> _Exercise brief_: Arrange these lines as a Markdown table with two columns, No. for the row number and Line for the text of each line, omitting blank lines.

** START Material to process **

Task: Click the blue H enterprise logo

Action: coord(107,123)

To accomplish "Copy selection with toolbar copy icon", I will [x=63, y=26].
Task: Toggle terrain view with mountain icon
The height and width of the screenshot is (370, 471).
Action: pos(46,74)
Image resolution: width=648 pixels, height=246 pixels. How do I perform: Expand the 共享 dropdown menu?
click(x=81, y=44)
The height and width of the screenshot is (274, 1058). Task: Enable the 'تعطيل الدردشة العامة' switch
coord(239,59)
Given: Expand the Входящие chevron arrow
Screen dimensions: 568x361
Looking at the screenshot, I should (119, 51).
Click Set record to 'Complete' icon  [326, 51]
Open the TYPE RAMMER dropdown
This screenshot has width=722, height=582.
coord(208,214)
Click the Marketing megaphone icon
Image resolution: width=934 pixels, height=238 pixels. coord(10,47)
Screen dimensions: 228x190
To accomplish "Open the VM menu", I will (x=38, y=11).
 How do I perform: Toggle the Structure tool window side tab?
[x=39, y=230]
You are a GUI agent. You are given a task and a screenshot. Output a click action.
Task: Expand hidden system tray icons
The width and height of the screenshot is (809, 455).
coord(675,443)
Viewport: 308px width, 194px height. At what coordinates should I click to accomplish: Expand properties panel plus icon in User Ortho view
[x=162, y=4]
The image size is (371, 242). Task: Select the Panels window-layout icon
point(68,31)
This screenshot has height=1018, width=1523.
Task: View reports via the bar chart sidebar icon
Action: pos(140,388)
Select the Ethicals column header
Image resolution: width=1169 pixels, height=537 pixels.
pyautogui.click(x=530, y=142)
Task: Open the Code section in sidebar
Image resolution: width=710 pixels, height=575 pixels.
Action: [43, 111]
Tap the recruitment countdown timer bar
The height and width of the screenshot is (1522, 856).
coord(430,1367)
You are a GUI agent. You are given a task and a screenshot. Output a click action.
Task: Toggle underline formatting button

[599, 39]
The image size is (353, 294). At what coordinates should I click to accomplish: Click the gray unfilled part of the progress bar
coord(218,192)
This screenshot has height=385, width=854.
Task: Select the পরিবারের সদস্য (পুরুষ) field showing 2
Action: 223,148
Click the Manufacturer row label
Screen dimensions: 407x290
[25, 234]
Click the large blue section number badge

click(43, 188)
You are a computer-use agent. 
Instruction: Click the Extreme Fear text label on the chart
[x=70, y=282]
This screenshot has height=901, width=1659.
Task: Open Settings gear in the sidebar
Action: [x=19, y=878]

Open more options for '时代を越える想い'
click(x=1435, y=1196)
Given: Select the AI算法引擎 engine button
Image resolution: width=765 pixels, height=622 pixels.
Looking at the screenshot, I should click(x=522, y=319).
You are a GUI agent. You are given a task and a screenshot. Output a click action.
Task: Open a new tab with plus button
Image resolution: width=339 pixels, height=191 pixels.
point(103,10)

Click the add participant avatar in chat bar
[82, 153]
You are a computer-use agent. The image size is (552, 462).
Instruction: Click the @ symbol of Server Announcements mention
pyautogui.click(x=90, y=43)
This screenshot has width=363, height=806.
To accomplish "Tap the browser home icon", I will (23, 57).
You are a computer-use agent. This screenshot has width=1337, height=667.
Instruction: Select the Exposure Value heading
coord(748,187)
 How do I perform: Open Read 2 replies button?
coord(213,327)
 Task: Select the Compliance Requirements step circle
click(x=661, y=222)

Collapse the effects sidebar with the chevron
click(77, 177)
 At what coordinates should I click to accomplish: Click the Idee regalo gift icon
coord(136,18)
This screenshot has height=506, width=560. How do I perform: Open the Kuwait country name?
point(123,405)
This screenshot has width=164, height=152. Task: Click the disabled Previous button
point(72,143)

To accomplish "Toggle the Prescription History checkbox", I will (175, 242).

** END Material to process **

> _Written solution_:
| No. | Line |
|---|---|
| 1 | Task: Click the blue H enterprise logo |
| 2 | Action: coord(107,123) |
| 3 | To accomplish "Copy selection with toolbar copy icon", I will [x=63, y=26]. |
| 4 | Task: Toggle terrain view with mountain icon |
| 5 | The height and width of the screenshot is (370, 471). |
| 6 | Action: pos(46,74) |
| 7 | Image resolution: width=648 pixels, height=246 pixels. How do I perform: Expand the 共享 dropdown menu? |
| 8 | click(x=81, y=44) |
| 9 | The height and width of the screenshot is (274, 1058). Task: Enable the 'تعطيل الدردشة العامة' switch |
| 10 | coord(239,59) |
| 11 | Given: Expand the Входящие chevron arrow |
| 12 | Screen dimensions: 568x361 |
| 13 | Looking at the screenshot, I should (119, 51). |
| 14 | Click Set record to 'Complete' icon  [326, 51] |
| 15 | Open the TYPE RAMMER dropdown |
| 16 | This screenshot has width=722, height=582. |
| 17 | coord(208,214) |
| 18 | Click the Marketing megaphone icon |
| 19 | Image resolution: width=934 pixels, height=238 pixels. coord(10,47) |
| 20 | Screen dimensions: 228x190 |
| 21 | To accomplish "Open the VM menu", I will (x=38, y=11). |
| 22 |  How do I perform: Toggle the Structure tool window side tab? |
| 23 | [x=39, y=230] |
| 24 | You are a GUI agent. You are given a task and a screenshot. Output a click action. |
| 25 | Task: Expand hidden system tray icons |
| 26 | The width and height of the screenshot is (809, 455). |
| 27 | coord(675,443) |
| 28 | Viewport: 308px width, 194px height. At what coordinates should I click to accomplish: Expand properties panel plus icon in User Ortho view |
| 29 | [x=162, y=4] |
| 30 | The image size is (371, 242). Task: Select the Panels window-layout icon |
| 31 | point(68,31) |
| 32 | This screenshot has height=1018, width=1523. |
| 33 | Task: View reports via the bar chart sidebar icon |
| 34 | Action: pos(140,388) |
| 35 | Select the Ethicals column header |
| 36 | Image resolution: width=1169 pixels, height=537 pixels. |
| 37 | pyautogui.click(x=530, y=142) |
| 38 | Task: Open the Code section in sidebar |
| 39 | Image resolution: width=710 pixels, height=575 pixels. |
| 40 | Action: [43, 111] |
| 41 | Tap the recruitment countdown timer bar |
| 42 | The height and width of the screenshot is (1522, 856). |
| 43 | coord(430,1367) |
| 44 | You are a GUI agent. You are given a task and a screenshot. Output a click action. |
| 45 | Task: Toggle underline formatting button |
| 46 | [599, 39] |
| 47 | The image size is (353, 294). At what coordinates should I click to accomplish: Click the gray unfilled part of the progress bar |
| 48 | coord(218,192) |
| 49 | This screenshot has height=385, width=854. |
| 50 | Task: Select the পরিবারের সদস্য (পুরুষ) field showing 2 |
| 51 | Action: 223,148 |
| 52 | Click the Manufacturer row label |
| 53 | Screen dimensions: 407x290 |
| 54 | [25, 234] |
| 55 | Click the large blue section number badge |
| 56 | click(43, 188) |
| 57 | You are a computer-use agent.  |
| 58 | Instruction: Click the Extreme Fear text label on the chart |
| 59 | [x=70, y=282] |
| 60 | This screenshot has height=901, width=1659. |
| 61 | Task: Open Settings gear in the sidebar |
| 62 | Action: [x=19, y=878] |
| 63 | Open more options for '时代を越える想い' |
| 64 | click(x=1435, y=1196) |
| 65 | Given: Select the AI算法引擎 engine button |
| 66 | Image resolution: width=765 pixels, height=622 pixels. |
| 67 | Looking at the screenshot, I should click(x=522, y=319). |
| 68 | You are a GUI agent. You are given a task and a screenshot. Output a click action. |
| 69 | Task: Open a new tab with plus button |
| 70 | Image resolution: width=339 pixels, height=191 pixels. |
| 71 | point(103,10) |
| 72 | Click the add participant avatar in chat bar |
| 73 | [82, 153] |
| 74 | You are a computer-use agent. The image size is (552, 462). |
| 75 | Instruction: Click the @ symbol of Server Announcements mention |
| 76 | pyautogui.click(x=90, y=43) |
| 77 | This screenshot has width=363, height=806. |
| 78 | To accomplish "Tap the browser home icon", I will (23, 57). |
| 79 | You are a computer-use agent. This screenshot has width=1337, height=667. |
| 80 | Instruction: Select the Exposure Value heading |
| 81 | coord(748,187) |
| 82 |  How do I perform: Open Read 2 replies button? |
| 83 | coord(213,327) |
| 84 |  Task: Select the Compliance Requirements step circle |
| 85 | click(x=661, y=222) |
| 86 | Collapse the effects sidebar with the chevron |
| 87 | click(77, 177) |
| 88 |  At what coordinates should I click to accomplish: Click the Idee regalo gift icon |
| 89 | coord(136,18) |
| 90 | This screenshot has height=506, width=560. How do I perform: Open the Kuwait country name? |
| 91 | point(123,405) |
| 92 | This screenshot has width=164, height=152. Task: Click the disabled Previous button |
| 93 | point(72,143) |
| 94 | To accomplish "Toggle the Prescription History checkbox", I will (175, 242). |